=== Exercise objective ===
Skip pictures in the listing below; copy exactly the lines from the one with "You are a GUI" through the one with "Screen dimensions: 159x132", inclusive.

=== Supplied records ===
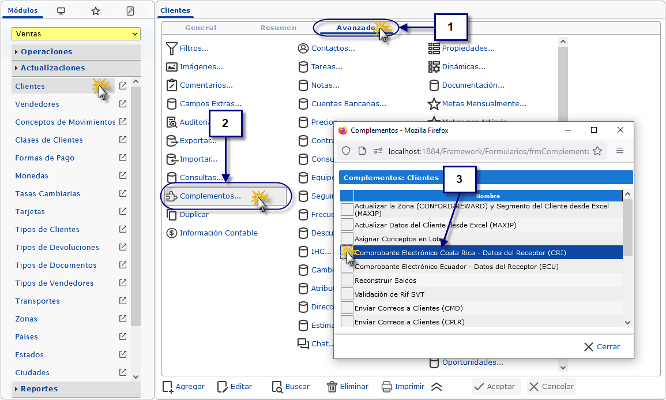Click the Complementos list vertical scrollbar

[x=627, y=231]
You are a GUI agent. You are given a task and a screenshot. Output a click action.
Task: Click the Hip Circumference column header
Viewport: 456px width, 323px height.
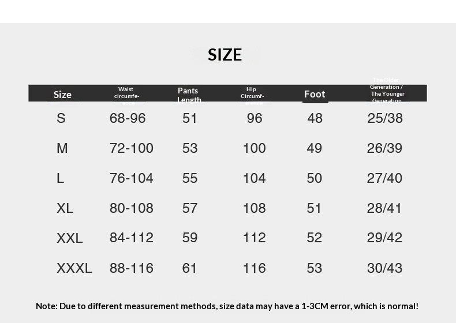click(x=252, y=93)
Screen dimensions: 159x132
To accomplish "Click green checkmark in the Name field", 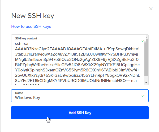I will point(143,96).
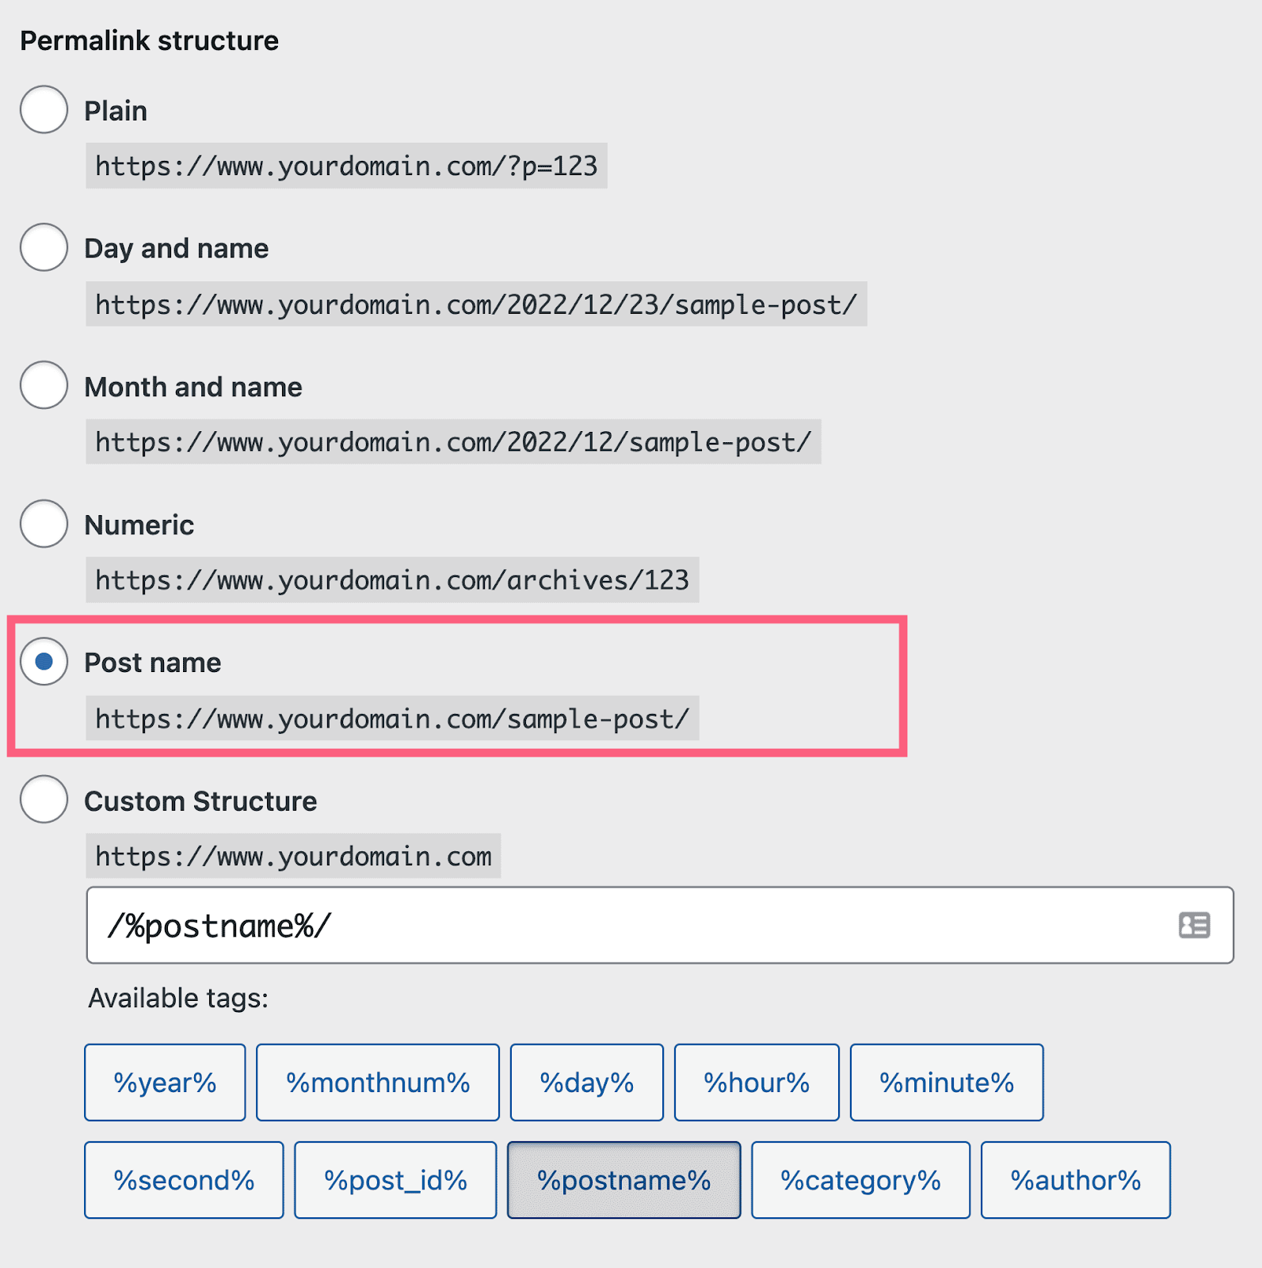
Task: Insert the %category% tag
Action: point(860,1180)
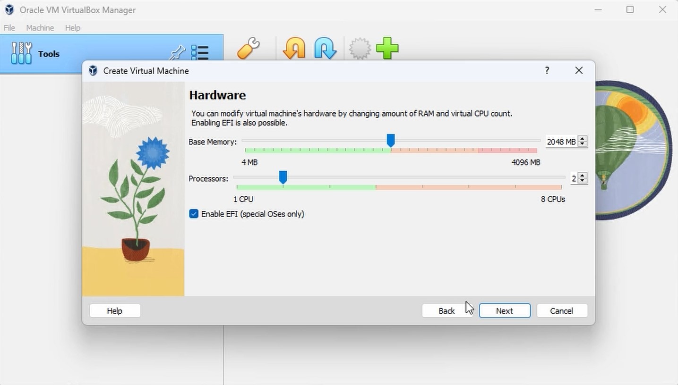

=== Answer box ===
You are a GUI agent. You are given a task and a screenshot. Output a click action.
Task: Click the Hip Circumference column header
Viewport: 456px width, 323px height.
click(x=252, y=93)
Screen dimensions: 159x132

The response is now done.